Het beschreven letsel past zeer onwaarschijnlijk tot niet bij een scenario waarbij alleen heel hard is geknepen. Een scenario waarbij de vingers van een knijpende hand scherpe uitstekende nagels hebben zou tot doorbreking van de continuïteit van de huid kunnen leiden, maar dan slechts van beperkte omvang, namelijk ter grootte van de nagelranden. Een zo uitgebreid en diep onder de huid verbroken contact met de onderliggende weefsels zoals bij aangeefster aangetroffen is niet in overeenstemming te brengen met alleen knijpen.
Als aangeefster zich niet direct onder medische behandeling had gesteld zou er een aantal gevolgen zijn geweest, te weten langdurig bloedverlies uit de wond, een trage wondgenezing waarschijnlijk zonder anatomisch herstel en risico op wondinfectie en/of afsterven van weefsel.
De operatie heeft geleid tot anatomisch herstel van het uitwendig genitaal gebied. Het is niet te voorspellen of de door aangeefster genoemde stoornis in het gevoel ter plaatse zich zal herstellen of dat deze blijvend is.
11
Op basis van de hiervoor genoemde bewijsmiddelen stelt de rechtbank vast dat aangeefster consistent heeft verklaard. De rechtbank heeft geen onverklaarbare tegenstrijdigheden in haar verklaringen gevonden op grond waarvan zou kunnen worden geconcludeerd dat de verklaringen van aangeefster niet op waarheid berusten. Daarbij komt dat haar verklaring omtrent het snijden met een scherp voorwerp door verdachte ondersteuning vindt in de hiervoor genoemde letselverslagen.
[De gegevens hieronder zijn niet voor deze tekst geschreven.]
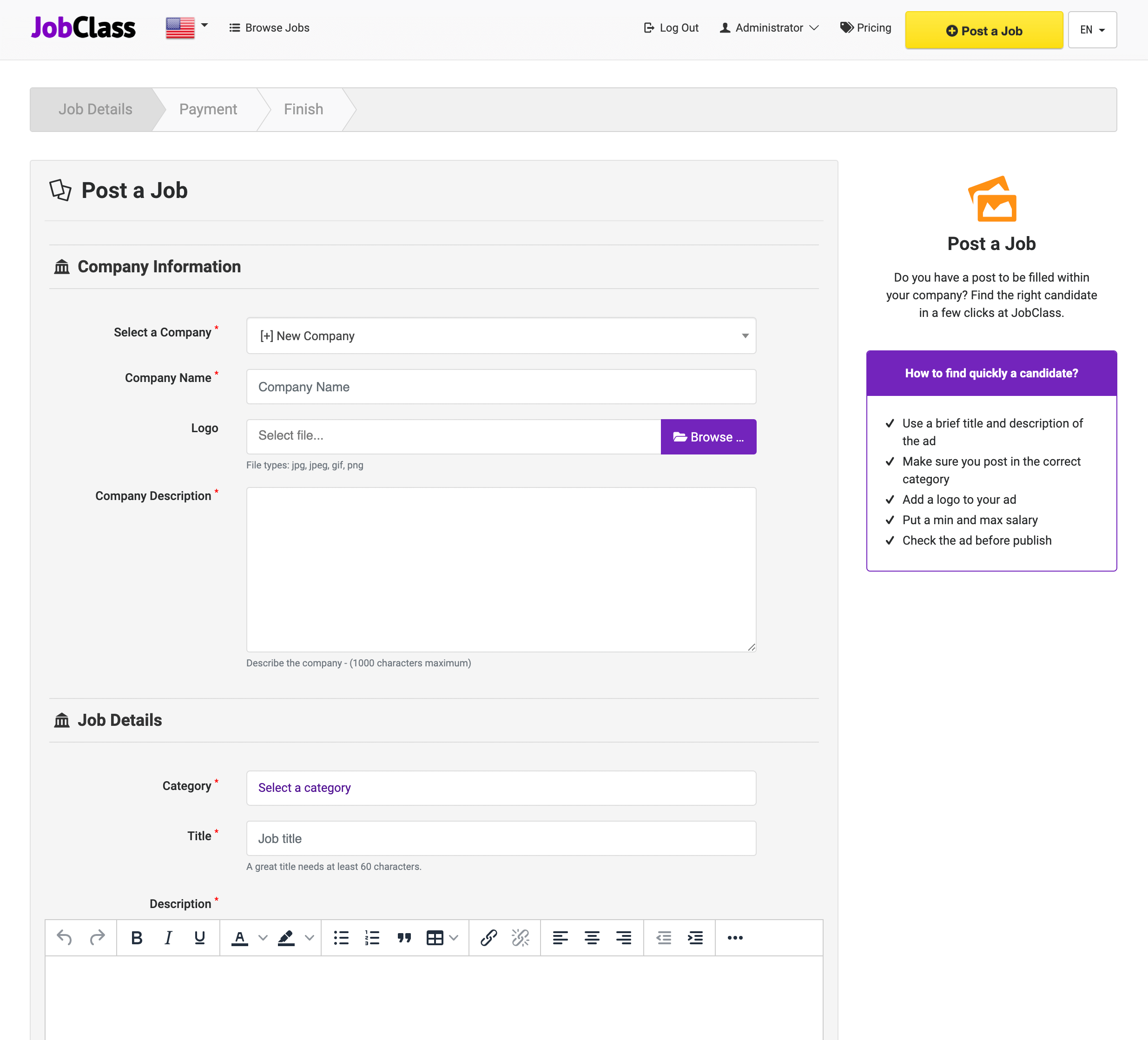Click into the Company Name field
Image resolution: width=1148 pixels, height=1040 pixels.
pos(501,387)
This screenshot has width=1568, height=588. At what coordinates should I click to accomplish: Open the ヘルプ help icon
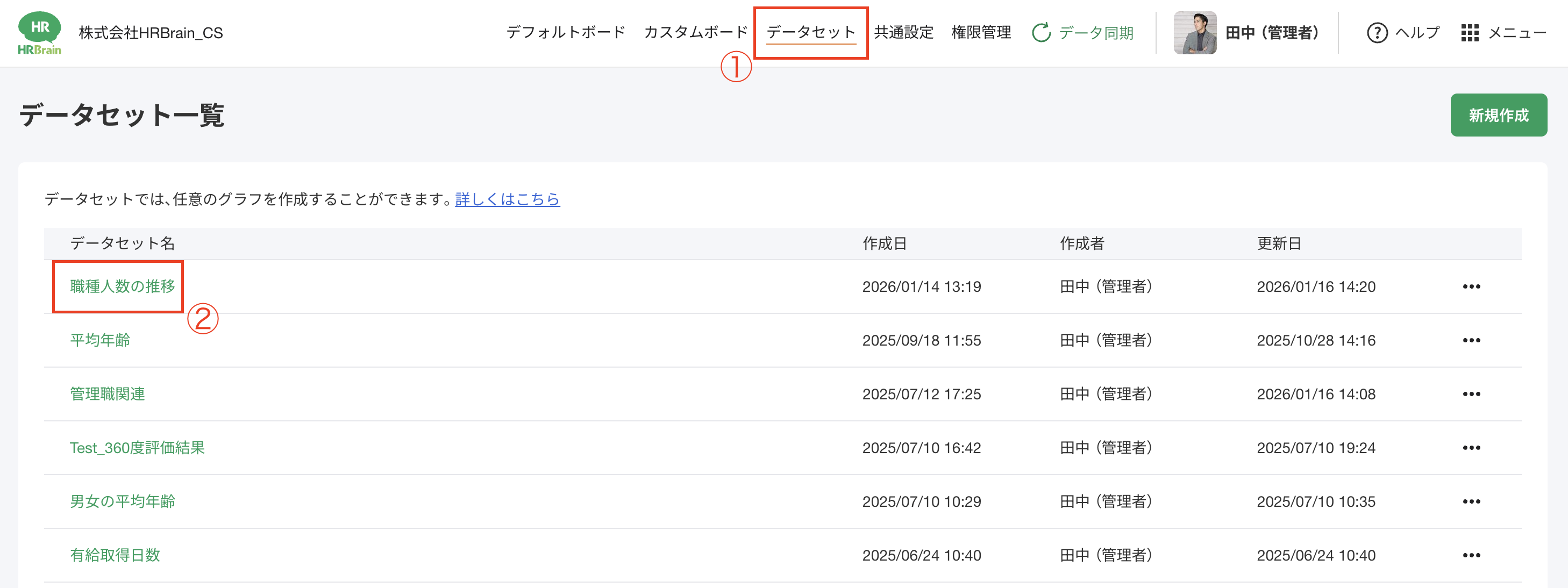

De rechtbank constateert dat verdachte wisselende verklaringen heeft afgelegd. Bij haar aanhouding heeft verdachte gesteld dat zij niets heeft gedaan. Vervolgens heeft zij zich beroepen op haar zwijgrecht, waarna zij bij de rechter-commissaris heeft verklaard dat zij met haar hand heel hard heeft geknepen in de schaamstreek van aangeefster. Zij heeft pas losgelaten toen zij voelde dat aangeefster bloedde. Tegenover de politie heeft verdachte verklaard dat zij eenmaal heeft uitgehaald en daarbij aangeefster bij de schaamstreek heeft vastgepakt. Zij kneep met al haar kracht. Verdachte wist niet dat aangeefster bloedde, maar dat moest wel omdat zij zo had geklauwd. Na confrontatie met de letselrapportage heeft verdachte verklaard dat zij heeft getrokken aan dat wat zij van aangeefster beet had en aangeefster mee trok. Ter terechtzitting heeft verdachte verklaard dat zij aangeefster bij de schaamstreek heeft geklauwd met de nagels van haar vingers. Zij probeerde op die manier aangeefster uit de auto te trekken, waarbij aangeefster heeft meegetrokken.
De rechtbank acht voornoemde (wisselende) verklaringen van verdachte niet betrouwbaar en niet geloofwaardig. De verklaring van verdachte past bovendien niet bij de bevindingen uit het letselrapport waarin wordt geconcludeerd dat het beschreven letsel zeer waarschijnlijk niet zonder scherp snijdend geweld is ontstaan, terwijl de bevindingen juist wel goed passen bij hetgeen aangeefster heeft verklaard.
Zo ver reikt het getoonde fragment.